ROMEO & JULIET was my MFA Production Design Thesis with UCLA. This adaptation has the bones of a familiar tale as well as the bones of the Western genre in cinema, but ultimately tells a new story with old roots. Based on my research of people we’d now consider to be trans in our American history - particularly through newspaper articles about Harry Allen from the Pacific Northwest - I’ve made Romeo to be a transmasculine character misunderstood by the town and the press, but understood by those who matter most: Juliet, his immediate and chosen family, and the viewers.

 

Familiar tragedies strike alongside new losses and discoveries of self and of others, but the newspapers that frame Romeo for every wrongdoing ultimately allow for an alternative ending for both Romeo and Juliet and the real queer figures they represent: where the couple would originally perish to double suicide, they now have a chance at life.
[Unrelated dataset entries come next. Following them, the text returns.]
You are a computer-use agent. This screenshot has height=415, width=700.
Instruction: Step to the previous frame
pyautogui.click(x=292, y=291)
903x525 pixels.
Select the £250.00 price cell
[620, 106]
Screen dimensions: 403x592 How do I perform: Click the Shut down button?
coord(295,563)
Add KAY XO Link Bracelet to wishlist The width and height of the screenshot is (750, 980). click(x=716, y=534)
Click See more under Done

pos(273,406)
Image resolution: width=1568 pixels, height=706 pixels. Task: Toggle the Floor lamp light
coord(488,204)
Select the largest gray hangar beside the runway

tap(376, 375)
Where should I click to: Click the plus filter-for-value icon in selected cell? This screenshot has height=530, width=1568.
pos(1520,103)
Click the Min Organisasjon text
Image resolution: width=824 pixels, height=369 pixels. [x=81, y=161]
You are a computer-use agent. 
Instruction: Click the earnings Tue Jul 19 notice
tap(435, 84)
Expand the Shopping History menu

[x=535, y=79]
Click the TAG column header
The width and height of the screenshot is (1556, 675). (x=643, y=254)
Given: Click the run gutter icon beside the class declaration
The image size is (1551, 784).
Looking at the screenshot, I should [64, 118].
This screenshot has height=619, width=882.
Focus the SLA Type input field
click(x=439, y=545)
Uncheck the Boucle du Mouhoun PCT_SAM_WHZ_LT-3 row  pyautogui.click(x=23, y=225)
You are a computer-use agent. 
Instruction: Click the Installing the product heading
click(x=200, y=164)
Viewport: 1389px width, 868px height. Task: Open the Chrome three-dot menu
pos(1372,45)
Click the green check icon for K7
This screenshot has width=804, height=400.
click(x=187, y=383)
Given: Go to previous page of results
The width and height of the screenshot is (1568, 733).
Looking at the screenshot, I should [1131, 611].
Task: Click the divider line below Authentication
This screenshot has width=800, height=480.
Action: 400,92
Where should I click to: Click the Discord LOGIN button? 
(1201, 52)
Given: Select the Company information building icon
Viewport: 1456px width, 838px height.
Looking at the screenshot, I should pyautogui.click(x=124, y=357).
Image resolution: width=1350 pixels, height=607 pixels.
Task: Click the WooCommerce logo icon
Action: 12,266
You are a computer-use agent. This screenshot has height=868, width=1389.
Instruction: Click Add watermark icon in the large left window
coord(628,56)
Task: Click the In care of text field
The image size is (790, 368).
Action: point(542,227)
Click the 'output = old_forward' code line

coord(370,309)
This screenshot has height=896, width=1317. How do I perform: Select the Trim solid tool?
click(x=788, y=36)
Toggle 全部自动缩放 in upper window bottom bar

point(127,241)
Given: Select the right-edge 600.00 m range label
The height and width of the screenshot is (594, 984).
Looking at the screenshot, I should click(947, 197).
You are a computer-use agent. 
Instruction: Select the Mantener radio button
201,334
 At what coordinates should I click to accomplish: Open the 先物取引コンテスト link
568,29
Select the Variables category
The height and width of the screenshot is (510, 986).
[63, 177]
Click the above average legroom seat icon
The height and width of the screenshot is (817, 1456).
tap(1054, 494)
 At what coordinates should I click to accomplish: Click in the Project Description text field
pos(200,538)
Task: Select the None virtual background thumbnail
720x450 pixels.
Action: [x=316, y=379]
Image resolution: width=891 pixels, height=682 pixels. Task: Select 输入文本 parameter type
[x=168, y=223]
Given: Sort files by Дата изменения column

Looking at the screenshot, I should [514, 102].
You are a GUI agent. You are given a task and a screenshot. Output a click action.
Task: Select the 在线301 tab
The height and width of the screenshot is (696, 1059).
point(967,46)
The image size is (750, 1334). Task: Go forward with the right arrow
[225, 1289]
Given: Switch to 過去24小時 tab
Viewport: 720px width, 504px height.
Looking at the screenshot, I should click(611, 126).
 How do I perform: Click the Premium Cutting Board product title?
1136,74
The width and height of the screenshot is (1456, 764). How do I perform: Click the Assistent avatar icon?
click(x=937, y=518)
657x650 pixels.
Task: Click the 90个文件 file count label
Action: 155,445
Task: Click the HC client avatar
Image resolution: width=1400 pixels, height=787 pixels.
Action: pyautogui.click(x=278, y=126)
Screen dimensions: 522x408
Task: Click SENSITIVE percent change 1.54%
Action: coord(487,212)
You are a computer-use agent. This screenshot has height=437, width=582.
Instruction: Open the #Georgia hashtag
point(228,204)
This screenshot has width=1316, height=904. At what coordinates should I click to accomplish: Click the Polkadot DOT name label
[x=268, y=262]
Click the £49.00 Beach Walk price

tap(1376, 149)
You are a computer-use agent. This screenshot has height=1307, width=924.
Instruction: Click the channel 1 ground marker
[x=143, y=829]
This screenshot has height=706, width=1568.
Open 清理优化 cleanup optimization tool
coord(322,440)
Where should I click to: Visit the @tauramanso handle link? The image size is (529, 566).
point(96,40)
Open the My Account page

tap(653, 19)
Juliet does wake up as Romeo grieves her "death," and the two have just enough time to switch clothes and escape unnoticed as the local pastor covers up their deaths, spurring the papers to write an article about their deaths and yet another tragedy happening because of the "vagrant" that is Romeo Montague. With the town believing that events have unfolded just as they have in the original play, there is no reason for them to go looking for Romeo & Juliet, and so they are able to do as protagonists often due in the Western genre: they can travel West in pursuit of a new, free life.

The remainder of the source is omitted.